Un’alimentazione più sicura grazie ad una nuova etichetta “intelligente”: la rivelazione arriva da un gruppo di ricercatori del dipartimento di Scienza dei Materiali dell’Università di Milano-Bicocca e dell’Imperial College di Londra - coordinati dal professore associato di Chimica Organica in Bicocca Luca Beverina -, i quali hanno pubblicato lo studio sulla rivista Advanced Optical Materials.

Gli stessi infatti avrebbero progettato una “smart tag” che segue il percorso dei cibi, garantendo sempre sicurezza e freschezza attraverso un’etichetta che cambia colore: questa, che è valida per alimenti come latte, yogurt e formaggi – ma ve ne sono moltissimi altri – da incolore diventa blu scuro se la temperatura all’interno del prodotto supera i quattro gradi centigradi.

Questo avviene grazie ad una reazione chimica ottimizzata dagli stessi ricercatori, la quale fa attivare un pigmento organico applicato sulla pellicola di silice porosa che viene posto sulla confezione del prodotto: questo pigmento è programmato in maniera tale che al “tempo zero” – quindi quando viene confezionato – l’etichetta risulti senza colore.

Questa situazione, però, potrebbe variare durante il tragitto per arrivare sugli scaffali dei supermercati: se la temperatura alla quale è esposta il prodotto supera i quattro gradi – fino ad arrivare a 9°C per un periodo non più lungo di 30 minuti – il colore dell’etichetta muterà in un blu chiaro.
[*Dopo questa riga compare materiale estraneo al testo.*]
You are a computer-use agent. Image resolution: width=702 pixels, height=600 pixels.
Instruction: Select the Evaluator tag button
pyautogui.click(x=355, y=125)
Se invece lo stesso viene lasciato per più di tre ore a temperatura ambiente questa diventerà blu scuro.

Le etichette che abbiamo sviluppato sono dispositivi semplici, economici e affidabili in grado di registrare tutta la storia termica di un pacchetto in modo facile e leggibile a occhio nudo.” Ha spiegato il professor Luca Beverina, continuando “È una soluzione che aiuta produttori e distributori a evitare che alimenti freschi e deteriorati finiscano nello stesso frigorifero“.

Ciò di ancor più straordinario è che una volta cambiato il colore questo sarà irreversibile, cioè che non potrà tornare al punto di partenza: questo infatti permetterà non solo ai consumatori di scegliere i cibi più freschi ma anche di scoprire le condizioni alle quali sono stati sottoposti durante il percorso prima di arrivare sul bancone dei supermercati.